▶ **THE TASK**
Across the entries below, how many lines include "magnifier"? Give the number and nothing else.

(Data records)
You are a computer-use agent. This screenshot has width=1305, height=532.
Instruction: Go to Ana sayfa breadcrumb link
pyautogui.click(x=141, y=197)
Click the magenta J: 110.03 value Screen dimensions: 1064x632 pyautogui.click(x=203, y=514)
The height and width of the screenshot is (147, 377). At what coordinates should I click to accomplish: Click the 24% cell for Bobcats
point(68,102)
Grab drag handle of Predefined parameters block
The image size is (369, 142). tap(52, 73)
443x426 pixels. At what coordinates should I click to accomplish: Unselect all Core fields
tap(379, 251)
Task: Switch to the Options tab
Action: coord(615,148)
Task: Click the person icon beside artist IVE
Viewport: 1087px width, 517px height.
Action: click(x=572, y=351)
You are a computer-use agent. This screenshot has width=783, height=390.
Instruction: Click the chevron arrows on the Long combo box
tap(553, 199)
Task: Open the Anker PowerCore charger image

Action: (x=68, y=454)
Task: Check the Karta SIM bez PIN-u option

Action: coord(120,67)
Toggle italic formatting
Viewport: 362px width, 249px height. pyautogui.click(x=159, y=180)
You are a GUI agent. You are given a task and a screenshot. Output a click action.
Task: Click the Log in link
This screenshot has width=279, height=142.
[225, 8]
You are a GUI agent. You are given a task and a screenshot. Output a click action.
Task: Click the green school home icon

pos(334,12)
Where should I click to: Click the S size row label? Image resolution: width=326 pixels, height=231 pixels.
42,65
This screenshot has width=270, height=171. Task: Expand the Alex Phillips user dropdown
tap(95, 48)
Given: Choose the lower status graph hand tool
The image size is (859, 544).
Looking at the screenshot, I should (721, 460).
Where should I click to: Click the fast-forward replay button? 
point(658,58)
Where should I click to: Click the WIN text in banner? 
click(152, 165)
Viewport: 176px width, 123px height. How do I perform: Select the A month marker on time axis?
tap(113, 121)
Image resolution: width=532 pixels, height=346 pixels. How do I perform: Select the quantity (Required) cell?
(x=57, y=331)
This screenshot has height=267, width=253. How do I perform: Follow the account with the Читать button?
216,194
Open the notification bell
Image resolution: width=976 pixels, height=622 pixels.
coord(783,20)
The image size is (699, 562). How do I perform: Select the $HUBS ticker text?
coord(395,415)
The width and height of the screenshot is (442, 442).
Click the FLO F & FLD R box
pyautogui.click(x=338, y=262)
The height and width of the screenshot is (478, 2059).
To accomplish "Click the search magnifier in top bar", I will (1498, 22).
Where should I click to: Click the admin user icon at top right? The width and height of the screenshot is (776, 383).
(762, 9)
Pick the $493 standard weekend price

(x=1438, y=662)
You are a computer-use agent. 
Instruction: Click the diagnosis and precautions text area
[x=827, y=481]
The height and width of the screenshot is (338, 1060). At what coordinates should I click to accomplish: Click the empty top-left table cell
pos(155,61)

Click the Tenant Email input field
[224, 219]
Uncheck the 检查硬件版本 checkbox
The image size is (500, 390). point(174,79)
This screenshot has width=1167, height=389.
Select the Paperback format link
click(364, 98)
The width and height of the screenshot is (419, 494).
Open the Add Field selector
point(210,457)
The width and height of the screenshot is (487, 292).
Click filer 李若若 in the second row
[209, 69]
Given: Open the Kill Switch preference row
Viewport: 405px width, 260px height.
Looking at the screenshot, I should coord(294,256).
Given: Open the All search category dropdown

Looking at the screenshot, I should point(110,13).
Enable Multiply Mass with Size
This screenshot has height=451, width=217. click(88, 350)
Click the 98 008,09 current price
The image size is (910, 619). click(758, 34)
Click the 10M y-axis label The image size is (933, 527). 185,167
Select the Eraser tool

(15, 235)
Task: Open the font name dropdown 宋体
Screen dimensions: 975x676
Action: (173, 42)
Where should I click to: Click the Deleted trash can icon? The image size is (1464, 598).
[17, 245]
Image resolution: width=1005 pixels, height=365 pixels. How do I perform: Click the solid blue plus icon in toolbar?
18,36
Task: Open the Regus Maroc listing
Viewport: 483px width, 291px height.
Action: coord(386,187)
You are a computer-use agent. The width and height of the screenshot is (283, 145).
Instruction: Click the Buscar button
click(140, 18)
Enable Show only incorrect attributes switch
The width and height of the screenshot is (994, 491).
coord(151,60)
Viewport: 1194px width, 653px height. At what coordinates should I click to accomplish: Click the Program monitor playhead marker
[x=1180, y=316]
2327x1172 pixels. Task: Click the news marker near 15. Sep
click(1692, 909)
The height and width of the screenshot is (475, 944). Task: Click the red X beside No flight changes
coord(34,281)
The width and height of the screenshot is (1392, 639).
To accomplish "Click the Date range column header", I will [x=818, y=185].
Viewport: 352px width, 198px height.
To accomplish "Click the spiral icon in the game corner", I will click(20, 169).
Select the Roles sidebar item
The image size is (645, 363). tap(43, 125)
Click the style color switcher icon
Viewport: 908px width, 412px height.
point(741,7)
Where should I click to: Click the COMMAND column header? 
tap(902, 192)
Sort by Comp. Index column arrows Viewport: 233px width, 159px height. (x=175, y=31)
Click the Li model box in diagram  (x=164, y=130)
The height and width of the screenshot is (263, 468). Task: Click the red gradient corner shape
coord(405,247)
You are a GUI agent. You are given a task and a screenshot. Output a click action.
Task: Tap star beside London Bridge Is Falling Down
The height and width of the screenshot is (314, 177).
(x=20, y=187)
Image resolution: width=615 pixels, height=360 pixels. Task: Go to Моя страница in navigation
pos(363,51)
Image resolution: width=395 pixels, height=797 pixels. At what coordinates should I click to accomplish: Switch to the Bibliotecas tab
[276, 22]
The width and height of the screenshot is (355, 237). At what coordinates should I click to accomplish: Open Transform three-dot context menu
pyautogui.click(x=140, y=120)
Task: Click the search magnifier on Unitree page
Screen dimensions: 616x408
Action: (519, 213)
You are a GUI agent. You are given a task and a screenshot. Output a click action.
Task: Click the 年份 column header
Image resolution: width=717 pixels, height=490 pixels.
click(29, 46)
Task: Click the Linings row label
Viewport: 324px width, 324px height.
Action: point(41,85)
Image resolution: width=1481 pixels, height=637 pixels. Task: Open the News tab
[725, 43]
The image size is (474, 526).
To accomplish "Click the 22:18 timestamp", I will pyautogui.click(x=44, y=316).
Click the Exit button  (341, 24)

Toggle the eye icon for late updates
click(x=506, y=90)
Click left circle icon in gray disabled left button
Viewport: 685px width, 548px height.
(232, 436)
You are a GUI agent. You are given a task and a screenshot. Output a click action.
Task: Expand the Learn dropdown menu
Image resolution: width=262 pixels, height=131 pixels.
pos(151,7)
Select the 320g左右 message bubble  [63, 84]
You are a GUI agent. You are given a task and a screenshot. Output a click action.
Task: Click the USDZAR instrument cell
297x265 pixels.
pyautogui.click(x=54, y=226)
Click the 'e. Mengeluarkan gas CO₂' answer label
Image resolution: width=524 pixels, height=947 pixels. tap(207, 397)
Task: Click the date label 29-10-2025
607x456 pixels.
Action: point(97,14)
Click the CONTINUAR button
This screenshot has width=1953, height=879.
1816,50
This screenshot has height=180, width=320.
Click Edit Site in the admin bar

▶ **RESULT OF THE TASK**
2